"""

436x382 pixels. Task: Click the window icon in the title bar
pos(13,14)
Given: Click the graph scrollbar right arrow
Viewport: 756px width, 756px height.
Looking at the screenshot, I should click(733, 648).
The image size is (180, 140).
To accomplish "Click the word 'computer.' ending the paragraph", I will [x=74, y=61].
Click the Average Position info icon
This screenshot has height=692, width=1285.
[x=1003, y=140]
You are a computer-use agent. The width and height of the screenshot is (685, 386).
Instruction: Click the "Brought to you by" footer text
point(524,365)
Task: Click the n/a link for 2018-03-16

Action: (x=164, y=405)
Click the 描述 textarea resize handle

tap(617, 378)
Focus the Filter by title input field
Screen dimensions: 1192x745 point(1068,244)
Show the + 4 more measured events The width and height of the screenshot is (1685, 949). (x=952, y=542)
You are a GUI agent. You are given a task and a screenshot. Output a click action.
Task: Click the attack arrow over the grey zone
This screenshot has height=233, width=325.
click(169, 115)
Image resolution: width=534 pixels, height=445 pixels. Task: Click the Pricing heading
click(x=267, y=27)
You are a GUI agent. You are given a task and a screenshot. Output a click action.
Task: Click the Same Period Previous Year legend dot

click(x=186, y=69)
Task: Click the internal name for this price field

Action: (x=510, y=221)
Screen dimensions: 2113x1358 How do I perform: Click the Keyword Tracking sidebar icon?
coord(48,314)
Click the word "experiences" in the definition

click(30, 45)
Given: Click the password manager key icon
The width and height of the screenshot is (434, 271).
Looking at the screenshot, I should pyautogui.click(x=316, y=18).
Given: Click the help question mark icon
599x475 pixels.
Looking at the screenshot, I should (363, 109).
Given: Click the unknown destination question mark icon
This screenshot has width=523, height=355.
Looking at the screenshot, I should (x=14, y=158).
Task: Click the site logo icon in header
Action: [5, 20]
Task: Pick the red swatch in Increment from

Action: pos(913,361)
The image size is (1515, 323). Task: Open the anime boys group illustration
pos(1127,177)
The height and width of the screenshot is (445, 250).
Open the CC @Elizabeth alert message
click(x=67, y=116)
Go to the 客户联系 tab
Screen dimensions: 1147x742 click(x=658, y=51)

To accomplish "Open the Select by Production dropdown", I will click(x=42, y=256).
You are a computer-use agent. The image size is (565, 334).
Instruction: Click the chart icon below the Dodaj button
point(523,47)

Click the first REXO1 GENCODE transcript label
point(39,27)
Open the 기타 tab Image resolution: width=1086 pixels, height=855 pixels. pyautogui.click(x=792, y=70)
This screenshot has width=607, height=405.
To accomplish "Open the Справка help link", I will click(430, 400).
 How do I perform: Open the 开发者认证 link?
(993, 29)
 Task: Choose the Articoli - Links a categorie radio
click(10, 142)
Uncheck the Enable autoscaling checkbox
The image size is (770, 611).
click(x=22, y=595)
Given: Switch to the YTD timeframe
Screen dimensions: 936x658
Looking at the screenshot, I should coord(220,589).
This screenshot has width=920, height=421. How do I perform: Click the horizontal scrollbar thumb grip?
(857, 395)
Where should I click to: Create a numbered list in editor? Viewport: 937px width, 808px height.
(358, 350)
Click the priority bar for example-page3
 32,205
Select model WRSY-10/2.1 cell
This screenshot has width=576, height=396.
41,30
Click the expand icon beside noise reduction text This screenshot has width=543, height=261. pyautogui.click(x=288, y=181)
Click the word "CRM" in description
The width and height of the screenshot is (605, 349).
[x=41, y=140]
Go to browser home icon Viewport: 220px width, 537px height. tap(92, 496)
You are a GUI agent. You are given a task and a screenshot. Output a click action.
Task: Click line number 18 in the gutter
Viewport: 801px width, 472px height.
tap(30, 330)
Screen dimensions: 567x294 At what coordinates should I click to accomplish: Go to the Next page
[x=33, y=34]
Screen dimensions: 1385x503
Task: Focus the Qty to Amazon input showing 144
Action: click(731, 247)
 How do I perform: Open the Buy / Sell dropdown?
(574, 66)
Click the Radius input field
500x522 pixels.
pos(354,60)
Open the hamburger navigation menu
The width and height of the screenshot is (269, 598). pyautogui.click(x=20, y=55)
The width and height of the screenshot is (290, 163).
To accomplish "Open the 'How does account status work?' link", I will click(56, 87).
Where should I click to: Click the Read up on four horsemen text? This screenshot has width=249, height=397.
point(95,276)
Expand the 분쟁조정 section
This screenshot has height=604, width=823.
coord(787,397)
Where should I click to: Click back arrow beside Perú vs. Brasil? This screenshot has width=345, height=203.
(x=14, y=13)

"""

How to complete this task = Recopy the records without any alteration.

Reply =
436x382 pixels. Task: Click the window icon in the title bar
pos(13,14)
Given: Click the graph scrollbar right arrow
Viewport: 756px width, 756px height.
Looking at the screenshot, I should click(733, 648).
The image size is (180, 140).
To accomplish "Click the word 'computer.' ending the paragraph", I will [x=74, y=61].
Click the Average Position info icon
This screenshot has height=692, width=1285.
[x=1003, y=140]
You are a computer-use agent. The width and height of the screenshot is (685, 386).
Instruction: Click the "Brought to you by" footer text
point(524,365)
Task: Click the n/a link for 2018-03-16

Action: (x=164, y=405)
Click the 描述 textarea resize handle

tap(617, 378)
Focus the Filter by title input field
Screen dimensions: 1192x745 point(1068,244)
Show the + 4 more measured events The width and height of the screenshot is (1685, 949). (x=952, y=542)
You are a GUI agent. You are given a task and a screenshot. Output a click action.
Task: Click the attack arrow over the grey zone
This screenshot has height=233, width=325.
click(169, 115)
Image resolution: width=534 pixels, height=445 pixels. Task: Click the Pricing heading
click(x=267, y=27)
You are a GUI agent. You are given a task and a screenshot. Output a click action.
Task: Click the Same Period Previous Year legend dot

click(x=186, y=69)
Task: Click the internal name for this price field

Action: (x=510, y=221)
Screen dimensions: 2113x1358 How do I perform: Click the Keyword Tracking sidebar icon?
coord(48,314)
Click the word "experiences" in the definition

click(30, 45)
Given: Click the password manager key icon
The width and height of the screenshot is (434, 271).
Looking at the screenshot, I should pyautogui.click(x=316, y=18).
Given: Click the help question mark icon
599x475 pixels.
Looking at the screenshot, I should (363, 109).
Given: Click the unknown destination question mark icon
This screenshot has width=523, height=355.
Looking at the screenshot, I should (x=14, y=158).
Task: Click the site logo icon in header
Action: [5, 20]
Task: Pick the red swatch in Increment from

Action: pos(913,361)
The image size is (1515, 323). Task: Open the anime boys group illustration
pos(1127,177)
The height and width of the screenshot is (445, 250).
Open the CC @Elizabeth alert message
click(x=67, y=116)
Go to the 客户联系 tab
Screen dimensions: 1147x742 click(x=658, y=51)

To accomplish "Open the Select by Production dropdown", I will click(x=42, y=256).
You are a computer-use agent. The image size is (565, 334).
Instruction: Click the chart icon below the Dodaj button
point(523,47)

Click the first REXO1 GENCODE transcript label
point(39,27)
Open the 기타 tab Image resolution: width=1086 pixels, height=855 pixels. pyautogui.click(x=792, y=70)
This screenshot has width=607, height=405.
To accomplish "Open the Справка help link", I will click(430, 400).
 How do I perform: Open the 开发者认证 link?
(993, 29)
 Task: Choose the Articoli - Links a categorie radio
click(10, 142)
Uncheck the Enable autoscaling checkbox
The image size is (770, 611).
click(x=22, y=595)
Given: Switch to the YTD timeframe
Screen dimensions: 936x658
Looking at the screenshot, I should coord(220,589).
This screenshot has width=920, height=421. How do I perform: Click the horizontal scrollbar thumb grip?
(857, 395)
Where should I click to: Create a numbered list in editor? Viewport: 937px width, 808px height.
(358, 350)
Click the priority bar for example-page3
 32,205
Select model WRSY-10/2.1 cell
This screenshot has width=576, height=396.
41,30
Click the expand icon beside noise reduction text This screenshot has width=543, height=261. pyautogui.click(x=288, y=181)
Click the word "CRM" in description
The width and height of the screenshot is (605, 349).
[x=41, y=140]
Go to browser home icon Viewport: 220px width, 537px height. tap(92, 496)
You are a GUI agent. You are given a task and a screenshot. Output a click action.
Task: Click line number 18 in the gutter
Viewport: 801px width, 472px height.
tap(30, 330)
Screen dimensions: 567x294 At what coordinates should I click to accomplish: Go to the Next page
[x=33, y=34]
Screen dimensions: 1385x503
Task: Focus the Qty to Amazon input showing 144
Action: click(731, 247)
 How do I perform: Open the Buy / Sell dropdown?
(574, 66)
Click the Radius input field
500x522 pixels.
pos(354,60)
Open the hamburger navigation menu
The width and height of the screenshot is (269, 598). pyautogui.click(x=20, y=55)
The width and height of the screenshot is (290, 163).
To accomplish "Open the 'How does account status work?' link", I will click(56, 87).
Where should I click to: Click the Read up on four horsemen text? This screenshot has width=249, height=397.
point(95,276)
Expand the 분쟁조정 section
This screenshot has height=604, width=823.
coord(787,397)
Where should I click to: Click back arrow beside Perú vs. Brasil? This screenshot has width=345, height=203.
(x=14, y=13)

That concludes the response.